RECORDS TO PROCESS —
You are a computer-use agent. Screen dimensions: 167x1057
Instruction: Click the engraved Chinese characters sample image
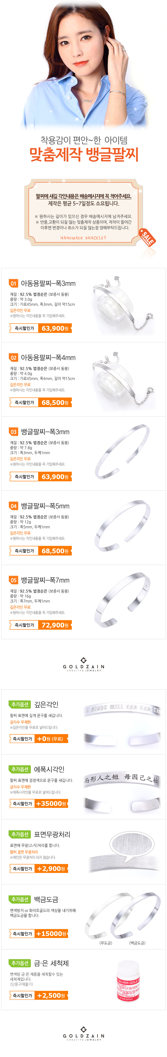[x=121, y=778]
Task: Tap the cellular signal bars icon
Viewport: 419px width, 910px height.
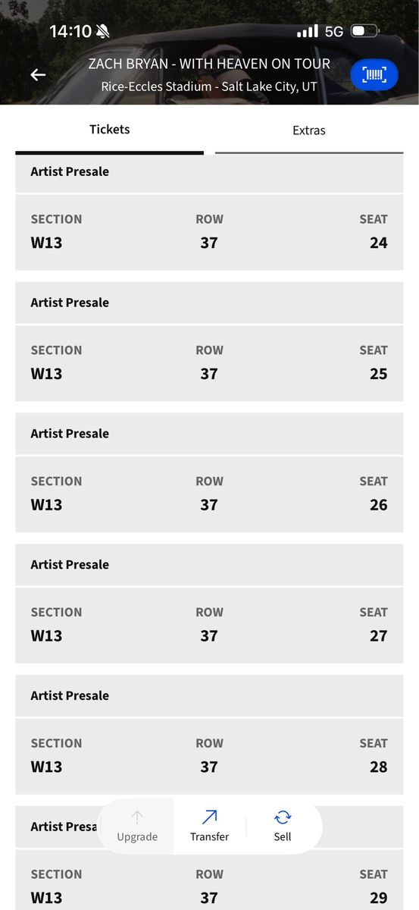Action: click(x=307, y=31)
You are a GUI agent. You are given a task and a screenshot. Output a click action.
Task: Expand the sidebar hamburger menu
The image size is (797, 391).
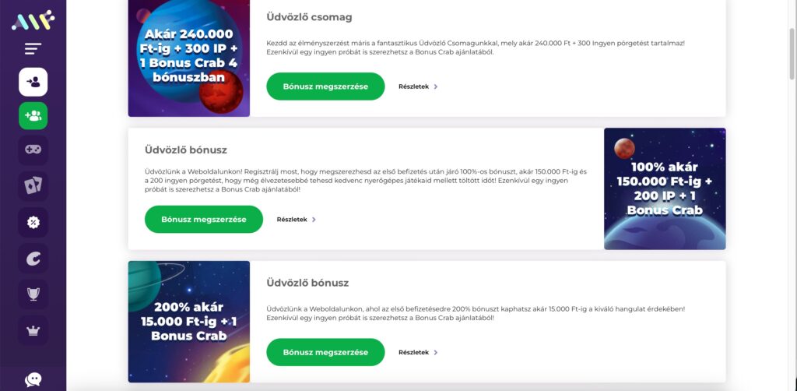(x=33, y=49)
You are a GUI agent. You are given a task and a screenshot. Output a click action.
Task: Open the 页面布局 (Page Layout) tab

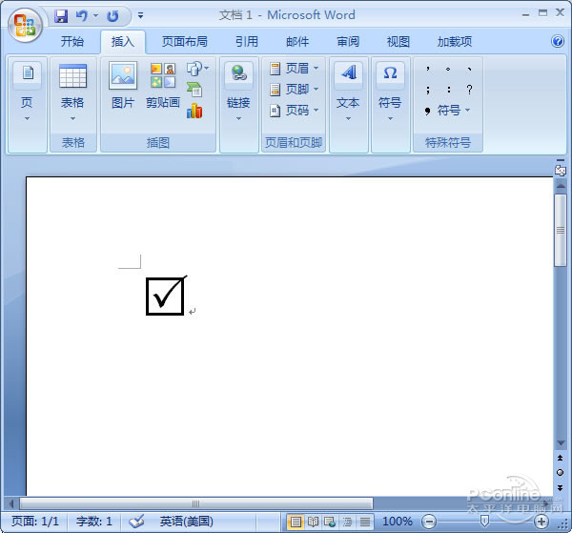pyautogui.click(x=184, y=42)
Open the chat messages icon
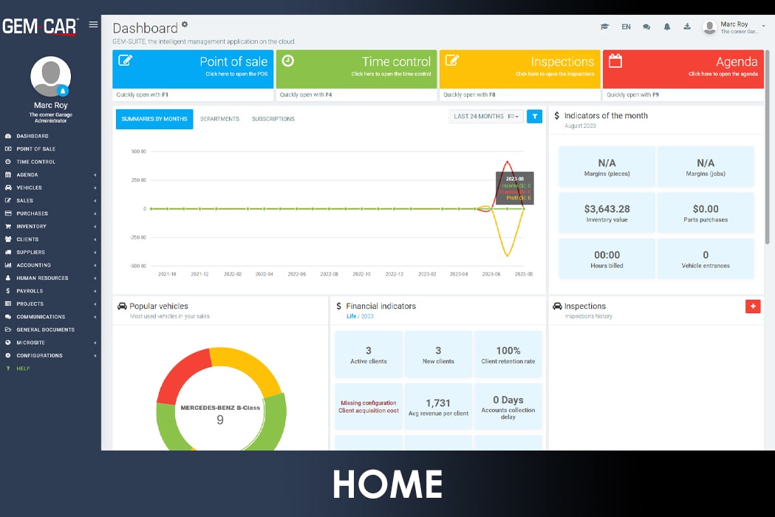Viewport: 775px width, 517px height. [646, 27]
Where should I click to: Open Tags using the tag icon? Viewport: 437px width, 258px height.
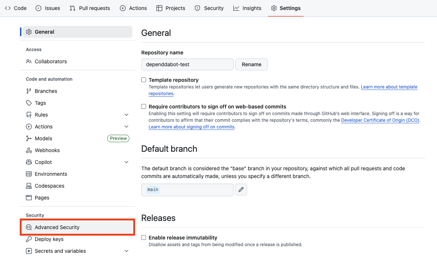[29, 103]
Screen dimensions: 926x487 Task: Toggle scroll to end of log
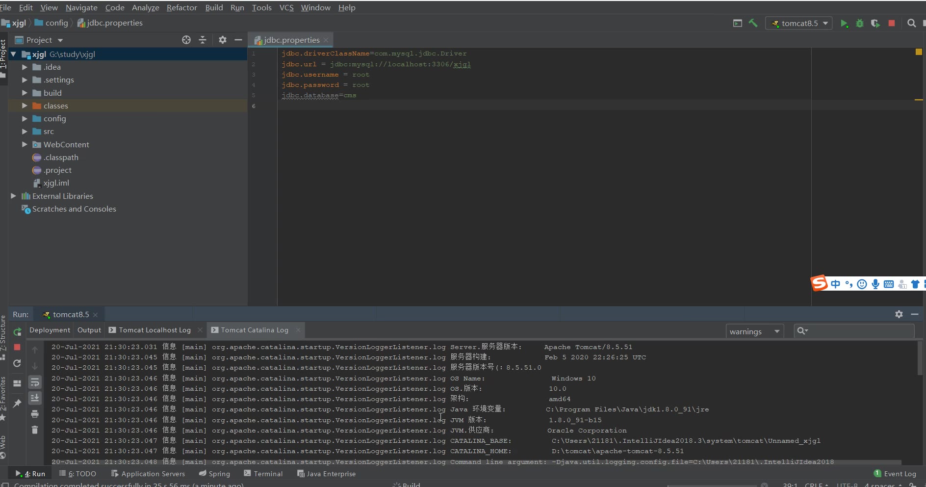[x=35, y=398]
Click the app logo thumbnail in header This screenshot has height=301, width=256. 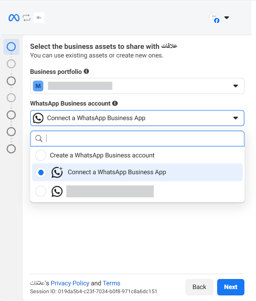[39, 18]
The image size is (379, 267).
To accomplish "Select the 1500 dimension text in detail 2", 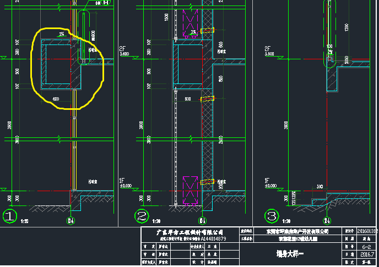I will click(x=166, y=18).
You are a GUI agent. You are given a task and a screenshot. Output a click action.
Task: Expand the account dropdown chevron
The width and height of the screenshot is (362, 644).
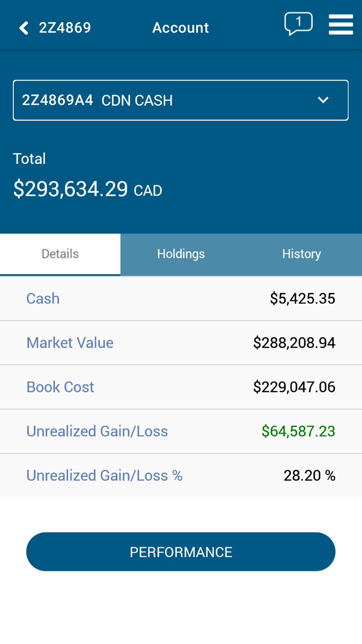(x=323, y=100)
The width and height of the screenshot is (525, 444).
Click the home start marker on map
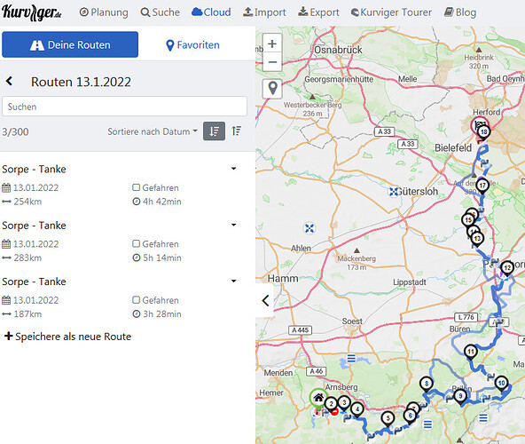[x=318, y=399]
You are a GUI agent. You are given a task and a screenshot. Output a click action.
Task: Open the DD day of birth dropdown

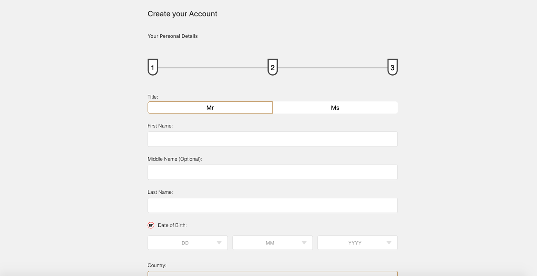point(188,243)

AIM OF THE TASK —
Could you reproduce exactly the lines running from the one with "Task: Expand the account dropdown chevron" through the final line of the listing above, both included, and drop the pictures?

FINAL ANSWER —
Task: Expand the account dropdown chevron
The width and height of the screenshot is (362, 644).
(x=323, y=100)
The width and height of the screenshot is (525, 444).
Click the home start marker on map
[x=318, y=399]
You are a GUI agent. You are given a task and a screenshot. Output a click action.
Task: Open the DD day of birth dropdown

point(188,243)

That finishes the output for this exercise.